Toby Bailey

Personal information
- Born: November 19, 1975 (age 50) Los Angeles, California, U.S.
- Listed height: 6 ft 6 in (1.98 m)
- Listed weight: 215 lb (98 kg)

Career information
- High school: Loyola (Los Angeles, California)
- College: UCLA (1994–1998)
- NBA draft: 1998: 2nd round, 45th overall pick
- Drafted by: Los Angeles Lakers
- Playing career: 1999–2011
- Position: Shooting guard / small forward
- Number: 12

Career history
- 1999–2000: Phoenix Suns
- 2000–2001: Los Angeles Stars
- 2001–2002: Fillattice Imola
- 2002–2003: Panionios
- 2003–2004: Aris
- 2004–2005: AEK Athens
- 2006: Telenet Oostende
- 2007: Beijing Olympians
- 2007: Santa Barbara Breakers
- 2007–2008: Köln 99ers
- 2008: Ricoh Manresa
- 2009: Artland Dragons
- 2009: Los Angeles Lightning
- 2010: Artland Dragons
- 2010: Los Angeles Lightning
- 2010–2011: EnBW Ludwigsburg

Career highlights
- Greek Cup winner (2004); All-Greek League Second Team (2004); 2× Greek All-Star Game (2004, 2005); Greek All-Star Game Slam Dunk champion (2005); Belgian League champion (2006); NCAA champion (1995); 3× First-team All-Pac-10 (1996–1998);
- Stats at NBA.com
- Stats at Basketball Reference

= Toby Bailey =

American basketball player (born 1975)

John Garfield "Toby" Bailey (born November 19, 1975) is an American former professional basketball player. He is currently a sports agent.

==College career==
Bailey played four years of college basketball at UCLA, being part of the Bruins squad that won the 1995 NCAA Men's Division I Basketball Tournament. In the championship game against Arkansas, Bailey scored 26 points and had nine rebounds as a freshman. All of the team's starting lineup – Bailey, Ed O'Bannon, Tyus Edney, George Zidek, and Charles O'Bannon – later played in both the National Basketball Association and overseas. Bailey was a first-team All-Pacific-10 Conference selection in 1996, 1997, and 1998. He was voted co-most valuable player of the Bruins in 1996 and 1998.

==Professional career==
Bailey was selected by the Los Angeles Lakers in the second round (45th overall) of the 1998 NBA draft, and played for two seasons with the Phoenix Suns, averaging 3.3 points per game in 73 regular season games.

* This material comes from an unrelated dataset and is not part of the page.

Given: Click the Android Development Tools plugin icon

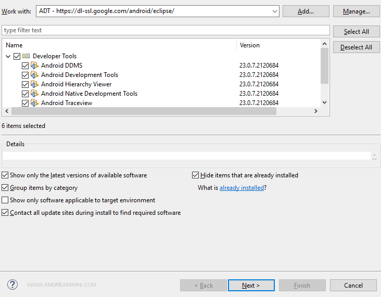Looking at the screenshot, I should (35, 75).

After his NBA career, and following a brief spell in the ABA, he moved on to Europe, successively representing Fillattice Imola (Italy), Panionios BC, Aris Thessaloniki and AEK Athens (Greece), Telindus Oostende (Belgium), Köln 99ers (Germany), and Ricoh Manresa (Spain). He finished his career playing for EnBW Ludwigsburg in Ludwigsburg, Germany before retiring in 2013.

==Sports agent career==
In 2012, Bailey and Dean Walle started a small basketball player representation firm, Sky Sports Management. They joined Rival Sports Group in 2014 as vice presidents of basketball, with president of basketball Mitchell Butler, who also played at UCLA.